United States District Court, E.D. Pennsylvania

July 17, 2018




         Plaintiff Barry Freeman, a State inmate currently incarcerated at SCI Huntingdon, has filed this civil action pursuant to 42 U.S.C. § 1983 against the Pennsylvania Office of the Attorney General and the Philadelphia District Attorney's Office. He has also filed a Motion for Leave to Proceed In Forma Pauperis. (ECF No. 1.) For the following reasons, the Court will grant Freeman leave to proceed in forma pauperis and dismiss his Complaint.

         I. FACTS

         Freeman asserts that he is filing this lawsuit because his case “was investigated by F.B.I for corruption where wrongdoing was found from 2017 to 2018.” (Compl. at 2-3.) He mentions that former District Attorney Seth Williams was indicted, as well as the Assistant District Attorney who prosecuted Freeman and the Philadelphia police officers who arrested him. (Id. at 3.) Freeman contends that he has maintained his innocence throughout pleadings in various courts, including post-conviction proceedings. (Id.) He mentions that in response to his habeas corpus proceeding which is pending in the Pennsylvania Superior Court, the Office of the Attorney General filed a “no answer letter without objections accepting responsibility.” (Id.) As relief, Freeman requests damages for being “[falsely] arrested[, falsely] incarcerated and [falsely] prosecuted.” (Id.)

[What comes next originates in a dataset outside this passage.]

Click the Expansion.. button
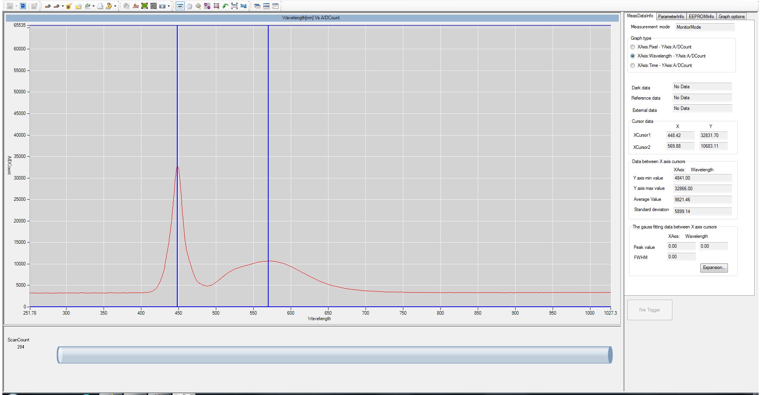This screenshot has width=761, height=395. point(713,268)

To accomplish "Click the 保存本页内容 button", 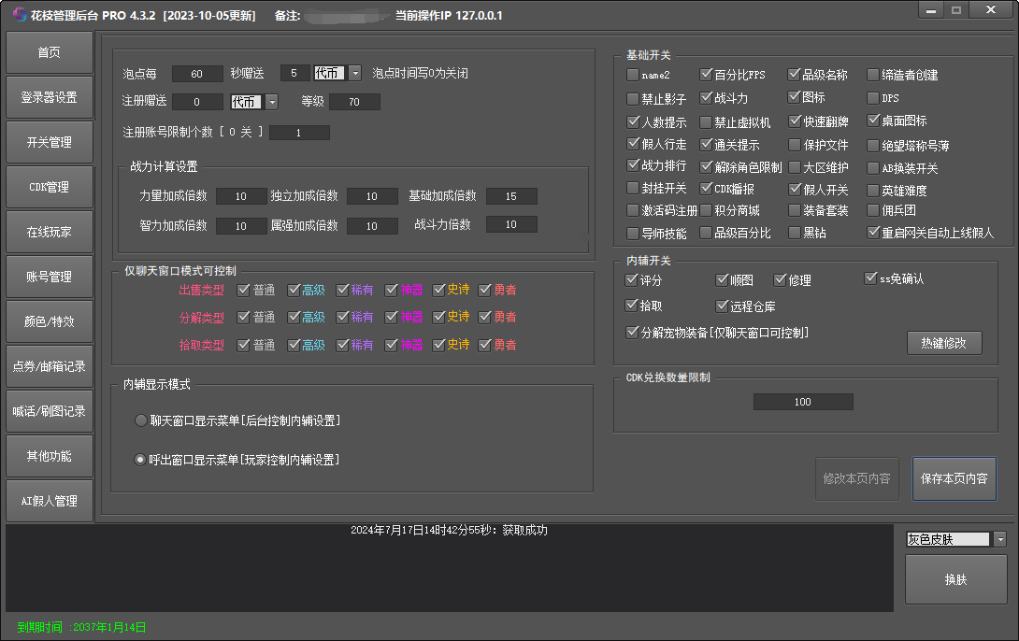I will 954,478.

         The Court will grant Freeman leave to proceed in forma pauperis because it appears that he is not capable of paying the fees to commence this civil action.[1] Accordingly, Freeman's Complaint is subject to 28 U.S.C. § 1915(e)(2)(B)(ii), which requires the Court to dismiss the Complaint if it fails to state a claim. Whether a complaint fails to state a claim under § 1915(e)(2)(B)(ii) is governed by the same standard applicable to motions to dismiss under Federal Rule of Civil Procedure 12(b)(6), see Tourscher v. McCullough, 184 F.3d 236, 240 (3d Cir. 1999), which requires the Court to determine whether the complaint contains “sufficient factual matter, accepted as true, to state a claim to relief that is plausible on its face.” Ashcroft v. Iqbal, 556 U.S. 662, 678 (2009) (quotations omitted). “[M]ere conclusory statements do not suffice.” Id. As Freeman is proceeding pro se, the Court construes his allegations liberally. Higgs v. Att'y Gen., 655 F.3d 333, 339 (3d Cir. 2011).

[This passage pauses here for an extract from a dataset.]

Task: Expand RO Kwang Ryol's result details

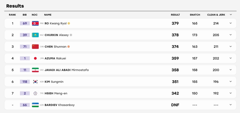Action: pyautogui.click(x=230, y=23)
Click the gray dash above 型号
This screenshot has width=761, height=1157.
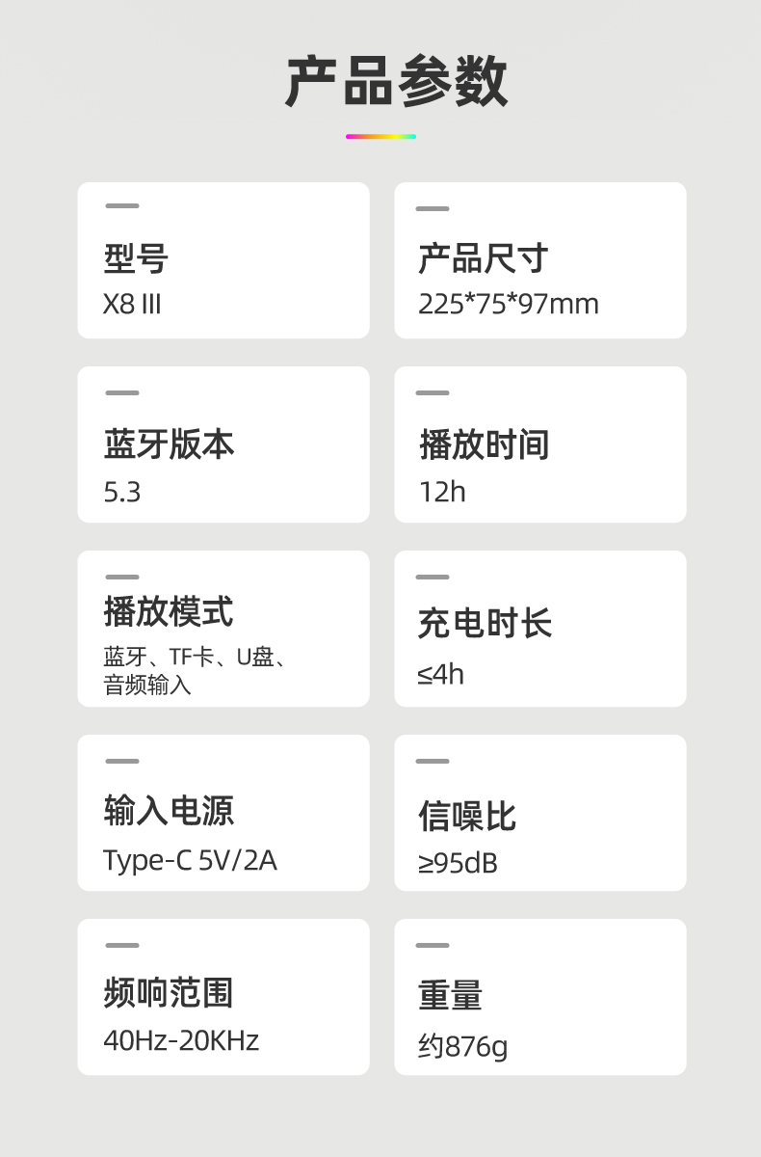click(x=122, y=206)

         Moreover, Rule 8(a) of the Federal Rules of Civil Procedure requires a complaint to contain “a short a plain statement of the claim showing that the pleader is entitled to relief.” A district court may sua sponte dismiss a complaint that does not comply with Rule 8 if “the complaint is so confused, ambiguous, vague, or otherwise unintelligible that its true substance, if any, is well disguised.” Simmons v. Abruzzo, 49 F.3d 83, 86 (2d Cir. 1995) (quotations omitted). This Court has noted that Rule 8 “requires that pleadings provide enough information to put a defendant on sufficient notice to prepare their defense and also ensure that the Court is sufficiently informed to determine the issue.” Fabian v. St. Mary's Med. Ctr., No. Civ. A. 16-4741, 2017 WL 3494219, at *3 (E.D. Pa. Aug. 11, 2017) (quotations omitted).

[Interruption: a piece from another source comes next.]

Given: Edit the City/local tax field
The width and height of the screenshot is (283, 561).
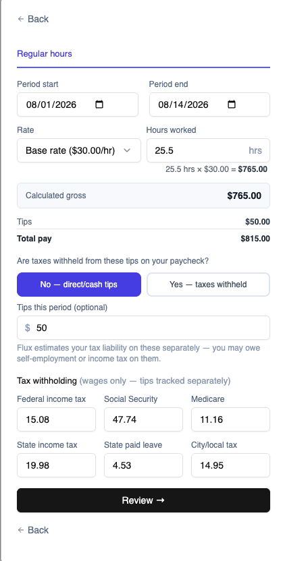Looking at the screenshot, I should (230, 465).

         “To state a claim under § 1983, a plaintiff must allege the violation of a right secured by the Constitution and laws of the United States, and must show that the alleged deprivation was committed by a person acting under color of state law.” West v. Atkins, 487 U.S. 42, 48 (1988). The Pennsylvania Office of the Attorney General, however, is not a “person” within the meaning of § 1983 and, in any event, is entitled to Eleventh Amendment immunity from Freeman's claims. See Will v. Mich. Dep't of State Police, 491 U.S. 58, 65-66 (1989); Wattie-Bey v. Att'y Gen. Office, 424 Fed.Appx. 95, 97-98 (3d Cir. 2011) (per curiam). Likewise, the Philadelphia District Attorney's Office is not a “person” subject to suit under § 1983. See Aponte v. Borough of Pottstown, No. 16-5006, 2017 WL 3675388, at *3 (E.D. Pa. Aug. 25, 2017) (citing Reitz v. Cty. of Bucks, 125 F.3d 139, 148 (3d Cir. 1997)). For these reasons alone, Freeman's Complaint is subject to dismissal.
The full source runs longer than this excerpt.